═════ Input for this task ═════

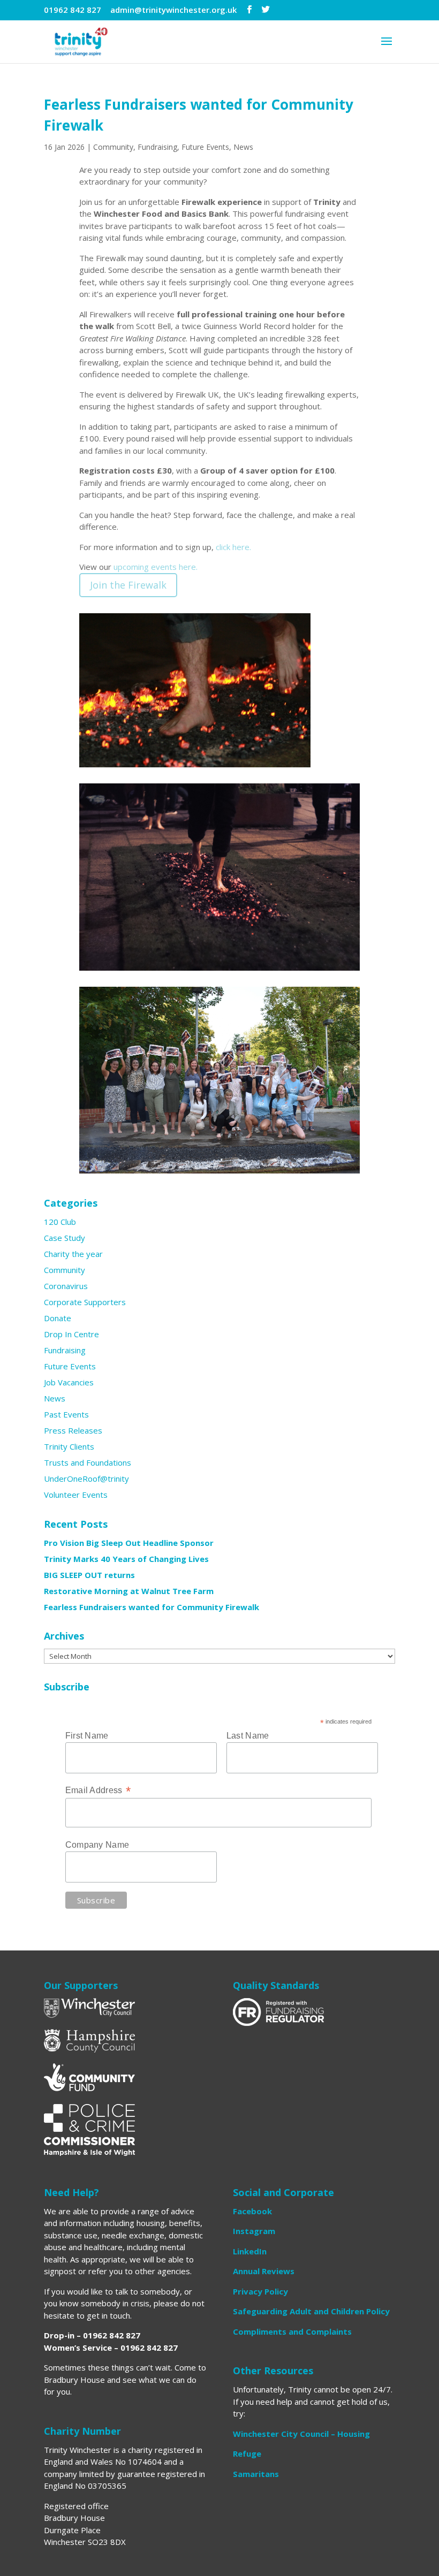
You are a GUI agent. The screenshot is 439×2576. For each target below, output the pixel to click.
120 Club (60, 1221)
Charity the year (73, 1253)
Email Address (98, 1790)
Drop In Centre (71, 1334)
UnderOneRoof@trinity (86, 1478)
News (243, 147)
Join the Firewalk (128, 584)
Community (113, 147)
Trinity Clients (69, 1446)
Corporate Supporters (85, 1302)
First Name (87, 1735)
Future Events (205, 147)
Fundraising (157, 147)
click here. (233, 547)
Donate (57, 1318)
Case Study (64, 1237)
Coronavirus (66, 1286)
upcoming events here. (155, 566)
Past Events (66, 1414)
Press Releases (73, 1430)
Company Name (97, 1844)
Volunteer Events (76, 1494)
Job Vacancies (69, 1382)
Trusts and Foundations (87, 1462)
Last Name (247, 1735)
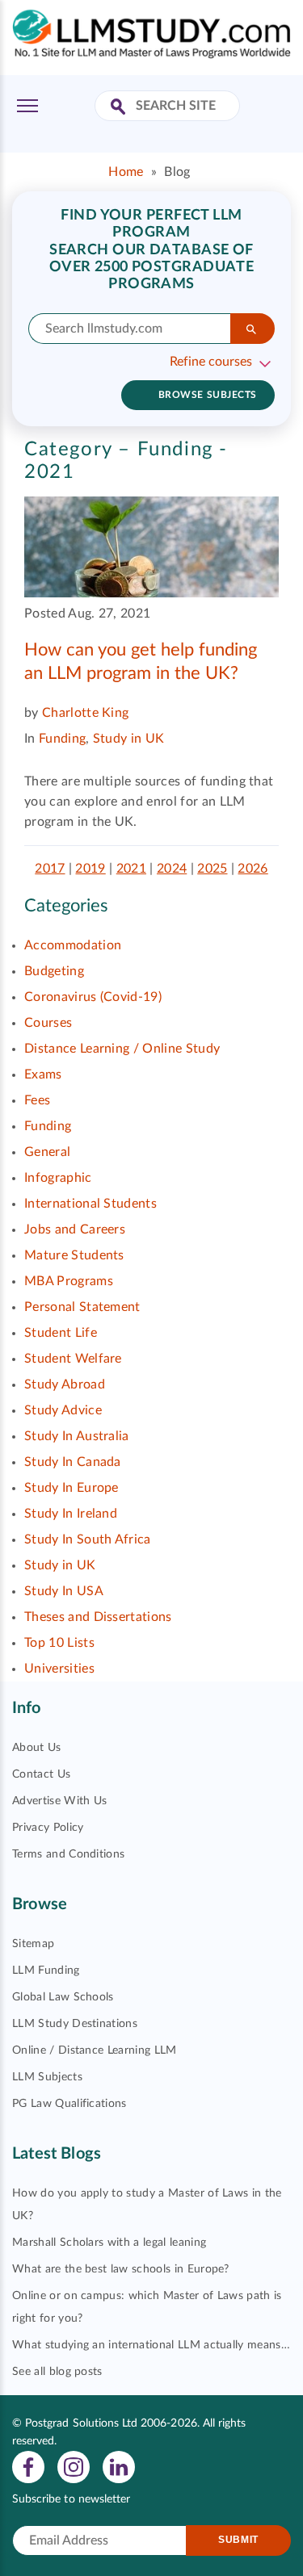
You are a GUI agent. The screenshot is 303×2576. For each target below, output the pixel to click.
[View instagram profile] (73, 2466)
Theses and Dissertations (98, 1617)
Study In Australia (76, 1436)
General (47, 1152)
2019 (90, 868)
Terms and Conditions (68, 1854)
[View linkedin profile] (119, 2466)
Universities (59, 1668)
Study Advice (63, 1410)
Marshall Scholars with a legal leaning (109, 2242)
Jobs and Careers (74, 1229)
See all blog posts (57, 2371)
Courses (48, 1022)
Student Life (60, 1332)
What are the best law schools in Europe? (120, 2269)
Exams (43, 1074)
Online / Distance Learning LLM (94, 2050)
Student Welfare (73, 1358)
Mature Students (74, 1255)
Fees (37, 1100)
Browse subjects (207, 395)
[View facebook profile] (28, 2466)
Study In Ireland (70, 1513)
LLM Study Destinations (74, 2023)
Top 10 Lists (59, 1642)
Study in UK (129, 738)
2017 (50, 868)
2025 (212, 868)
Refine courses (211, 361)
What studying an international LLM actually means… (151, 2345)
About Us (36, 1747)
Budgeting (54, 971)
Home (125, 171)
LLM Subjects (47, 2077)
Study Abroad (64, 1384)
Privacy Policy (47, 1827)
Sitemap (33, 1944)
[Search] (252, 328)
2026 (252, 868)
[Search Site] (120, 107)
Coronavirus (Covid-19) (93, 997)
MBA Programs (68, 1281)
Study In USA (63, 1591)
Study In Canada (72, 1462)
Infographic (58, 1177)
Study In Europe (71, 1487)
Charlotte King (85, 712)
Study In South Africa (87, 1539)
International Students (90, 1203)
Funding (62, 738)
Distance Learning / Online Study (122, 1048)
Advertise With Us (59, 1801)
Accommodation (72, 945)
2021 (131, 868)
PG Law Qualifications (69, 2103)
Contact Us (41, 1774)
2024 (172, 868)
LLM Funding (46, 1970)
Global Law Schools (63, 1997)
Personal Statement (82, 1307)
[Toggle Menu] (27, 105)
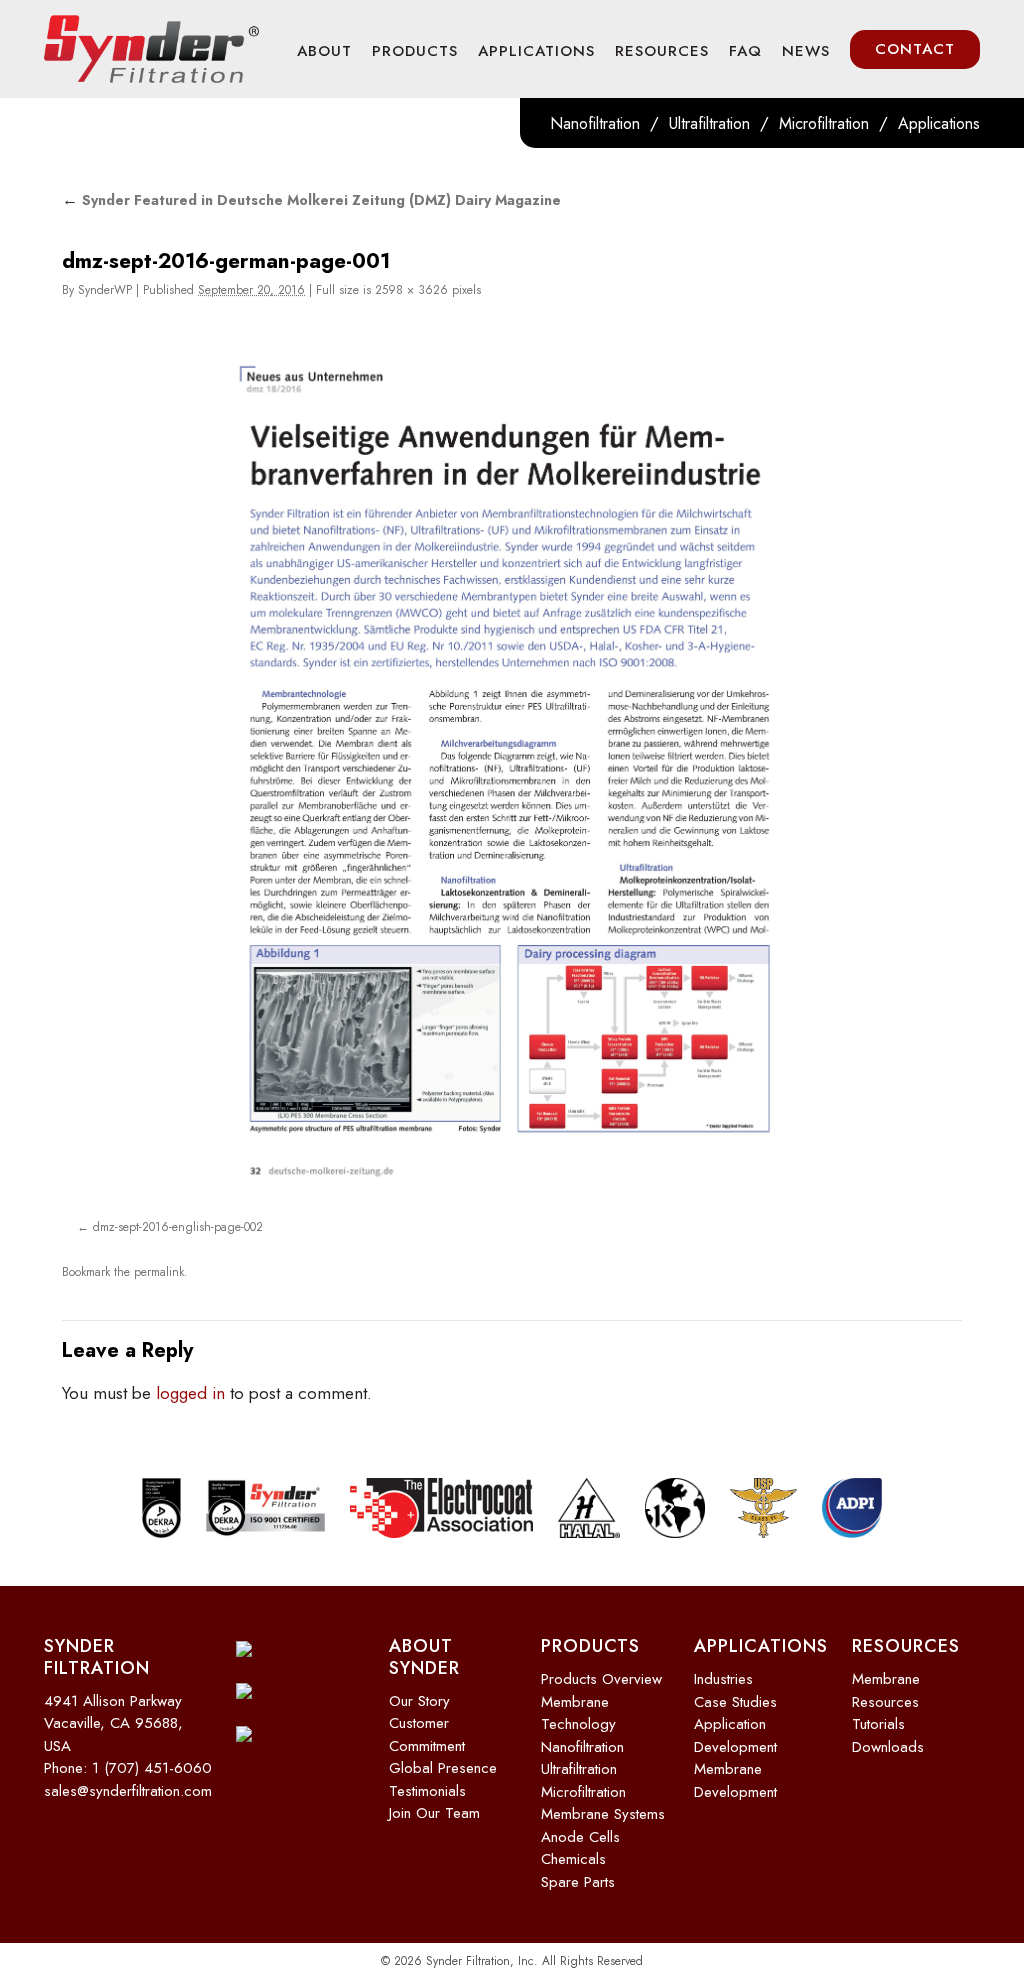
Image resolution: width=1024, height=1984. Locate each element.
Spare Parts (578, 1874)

═════

# [Exercise requirements]
Exactly as written, please copy out the whole set of records, skipping images.

# [Finished task]
You are a GUI agent. The screenshot is 439×2576. For each target below, output the pixel to click.
120 Club (60, 1221)
Charity the year (73, 1253)
Email Address (98, 1790)
Drop In Centre (71, 1334)
UnderOneRoof@trinity (86, 1478)
News (243, 147)
Join the Firewalk (128, 584)
Community (113, 147)
Trinity Clients (69, 1446)
Corporate Supporters (85, 1302)
First Name (87, 1735)
Future Events (205, 147)
Fundraising (157, 147)
click here. (233, 547)
Donate (57, 1318)
Case Study (64, 1237)
Coronavirus (66, 1286)
upcoming events here. (155, 566)
Past Events (66, 1414)
Press Releases (73, 1430)
Company Name (97, 1844)
Volunteer Events (76, 1494)
Job Vacancies (69, 1382)
Trusts and Foundations (87, 1462)
Last Name (247, 1735)
You are a GUI agent. The screenshot is 303×2576. For each target below, output the pixel to click.
[View instagram profile] (73, 2466)
Theses and Dissertations (98, 1617)
Study In Australia (76, 1436)
General (47, 1152)
2019 (90, 868)
Terms and Conditions (68, 1854)
[View linkedin profile] (119, 2466)
Universities (59, 1668)
Study Advice (63, 1410)
Marshall Scholars with a legal leaning (109, 2242)
Jobs and Careers (74, 1229)
See all blog posts (57, 2371)
Courses (48, 1022)
Student Life (60, 1332)
What are the best law schools in Europe? (120, 2269)
Exams (43, 1074)
Online / Distance Learning LLM (94, 2050)
Student Welfare (73, 1358)
Mature Students (74, 1255)
Fees (37, 1100)
Browse subjects (207, 395)
[View facebook profile] (28, 2466)
Study In Ireland (70, 1513)
LLM Study Destinations (74, 2023)
Top 10 Lists (59, 1642)
Study in UK (129, 738)
2017 (50, 868)
2025 (212, 868)
Refine courses (211, 361)
What studying an international LLM actually means… (151, 2345)
About Us (36, 1747)
Budgeting (54, 971)
Home (125, 171)
LLM Subjects (47, 2077)
Study Abroad (64, 1384)
Privacy Policy (47, 1827)
Sitemap (33, 1944)
[Search] (252, 328)
2026 (252, 868)
[Search Site] (120, 107)
Coronavirus (Covid-19) (93, 997)
MBA Programs (68, 1281)
Study In USA (63, 1591)
Study In Canada (72, 1462)
Infographic (58, 1177)
Study In Europe (71, 1487)
Charlotte King (85, 712)
Study In South Africa (87, 1539)
International Students (90, 1203)
Funding (62, 738)
Distance Learning / Online Study (122, 1048)
Advertise With Us (59, 1801)
Accommodation (72, 945)
2021 (131, 868)
PG Law Qualifications (69, 2103)
Contact Us (41, 1774)
2024 (172, 868)
LLM Funding (46, 1970)
Global Law Schools (63, 1997)
Personal Statement (82, 1307)
[Toggle Menu] (27, 105)
Image resolution: width=1024, height=1984. Locate each element.
Spare Parts (578, 1874)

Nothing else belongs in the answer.